- **Text**:
"""
Susan Farmer, longtime president of Rhode Island’s only pubTV network, died Sept. 16 after a 12-year battle with cancer. She was 71.
Farmer broke down barriers in Rhode Island by becoming the state’s first female secretary of state in 1982. After losing a bid for lieutenant governor in 1986, she was offered the position of president of Providence’s WSBE (now branded as Rhode Island PBS) the following year.
She ran the station for nearly two decades and, despite coming into the field from politics, became a beloved system leader due to her fundraising acumen, playful demeanor and commitment to the mission of pubcasting, according to pubcasting colleagues.
Farmer served on the boards of many public TV affinity groups, including the National Educational Telecommunications Association and the Association of Public Television Stations.
At WSBE Farmer established an independent fundraising nonprofit for the state-owned network. The Channel 36 Foundation, now the Rhode Island PBS Foundation, helped the station reduce its reliance on state subsidies, increasing fundraising revenues by more than 50 percent during her 17-year tenure. She also launched a weekly public affairs program A Lively Experiment; Farmer, at ease on camera, occasionally guest-hosted the show herself. And she was an early proponent of the educational programs on pubTV, adding GED on TV and college telecourses to WSBE’s schedule in 1987.
"""
- **Stored data**:
"""
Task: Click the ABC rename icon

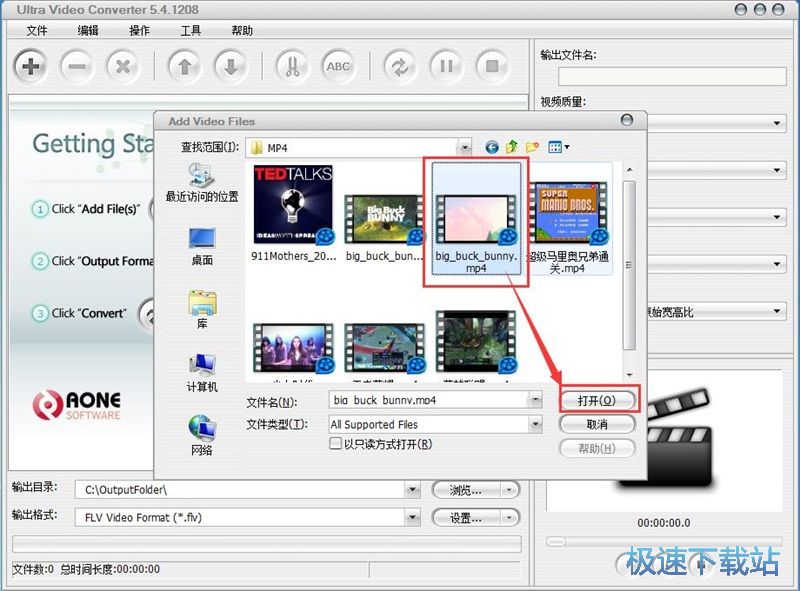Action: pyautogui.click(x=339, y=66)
"""
- **Required action**:
Rewrite the Susan Farmer text from "Susan Farmer, longtime" up to and including "the following year.", changing "lieutenant governor" to "attorney general". Work from the Susan Farmer text alone and set the material aside.

- **Output of the exercise**:
Susan Farmer, longtime president of Rhode Island’s only pubTV network, died Sept. 16 after a 12-year battle with cancer. She was 71.
Farmer broke down barriers in Rhode Island by becoming the state’s first female secretary of state in 1982. After losing a bid for attorney general in 1986, she was offered the position of president of Providence’s WSBE (now branded as Rhode Island PBS) the following year.